At least 1,200 Redis database servers worldwide have been compromised by a sophisticated piece of malware since September 2021, while more than 2,800 uninfected servers remain at high risk of exploitation.
Discovered by Asaf Eitnai and Nitzan Yaakov, the Aqua Nautilus security researchers posted on the company’s blog that the malware, which they’re calling “HeadCrab,” was meticulously built by attackers and is undetectable using agentless and conventional anti-virus solutions.
"The attackers seem to mainly target Redis servers and have a deep understanding and expertise in Redis modules and APIs as demonstrated by the malware," the post read.
Specifically, researchers found that the malware has been designed to evade volume-based scans by running solely in memory without being stored on disk. Also, logs are deleted using the Redis module framework and API. The attacker primarily communicates with legitimate IP addresses to further bypass detection.
In addition to 1,200 infected Redis servers detected, Aqua threat lead analyst Assaf Morag told SC Media that an additional 2,800 servers, if not 43,000 servers, are also at risk of exploitation.
"That said, this is a serious threat that needs to be monitored and addressed," Morag warned.
While the ultimate purpose of the malware is to build a botnet for cryptocurrency mining, Eitnai added that it has the capability to perform many other malicious activities, allowing attackers to execute shell commands, load fileless kernel modules, and exfiltrate data to remote servers,he said the team also speculated that the attacker used SSH capabilities to infect other servers.

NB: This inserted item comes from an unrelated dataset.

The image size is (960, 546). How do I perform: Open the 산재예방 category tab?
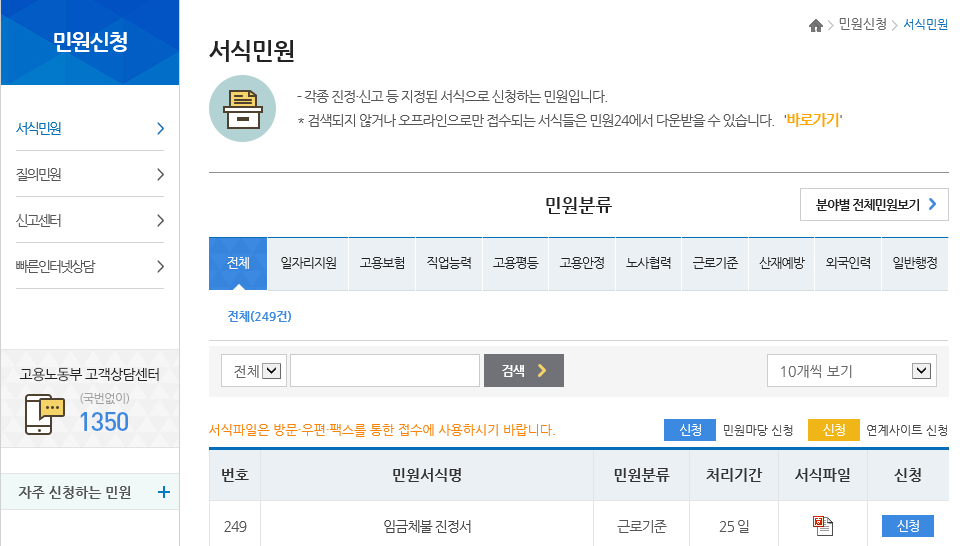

Redis is an open-source, in-memory data structure store that can be used as a database, cache or message broker. By default, it is not authenticated and should be run in a closed and secure network. However, when users install it improperly, it is exposed to the internet and targeted by threat actors.
Redis servers have suffered several attacks in recent years as they have become more popular within the community. In December last year, Aqua researchers discovered a stealthy backdoor malware targeting the servers. And earlier in 2020, TeamTNT was found to conduct novel attacks against vulnerable Redis servers using S3 buckets and the web service IPlogger as their C2 servers.